- Extract to read:
I think Kew is right. Supplement is a better way of looking at this. When the plates start they are always used in unison from what we can tell with mail. It is only with lower troops that is not true later in the 13th. The Clos de Galles indicartes large numbers of aketons and pairs of plates ordered for common troops.

I think advantages are that plate is much harder to penetrate and protects better from blunt force trauma. As far as I know there is no primary source on time to manufacture a pair of plate but having made riveted mail and pairs of plates I could make many of the pairs of plates in the time I assume it would take to make a riveted mail hauberk. Thom Richardson's PhD has price comparisons which show a great deal of variety in cost which could show that not all pairs of plates and mail items were created the same, perhaps inferior and superior quality.

Kew,

Sort of. We have evidence for example commissions of array that ask to have men equipped in aketons and some with aketons and mail or pairs of plates. But for the knightly, well equipped types, that is correct not replace but supplement.

- What you need to do:
#1 Rewrite the part of the armor discussion that opens with the words containing "Sort of. We" and closes with "replace but supplement.", replacing "knightly" with "noble".
#2 Name every document or record that the armor discussion cites as evidence.
#3 Please carry the discussion of medieval plate and mail armor on from its last sentence.

- Source data:
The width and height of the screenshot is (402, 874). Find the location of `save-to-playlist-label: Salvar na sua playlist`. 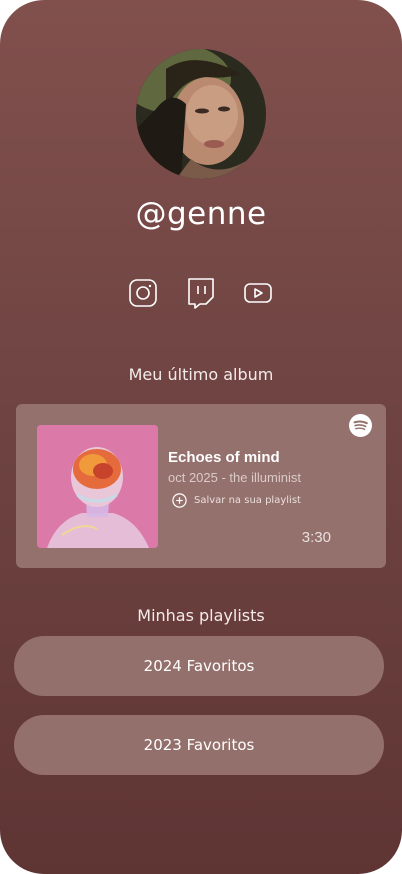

- Answers to the exercise:
#1
Sort of. We have evidence for example commissions of array that ask to have men equipped in aketons and some with aketons and mail or pairs of plates. But for the noble, well equipped types, that is correct not replace but supplement.

#2 Clos de Galles; Thom Richardson's PhD; commissions of array

#3
Dan,

I am not sure that is 100% correct. Clearly some were wearing full hauberks under plate well into the 15th century according to text. Monstrelet for example in his account on Agincourt is pretty clear the French seem to have been wearing full mail shirts under their plate harnesses. I have an account of a knight working for Richard II who is given a passport to France and he has a full inventory of his war gear. Not a bit of mail besides the hauberk is listed, along with it his full plate and aketon. But yes some do sometime in the 14th some do seem to make this transition so it seems an option.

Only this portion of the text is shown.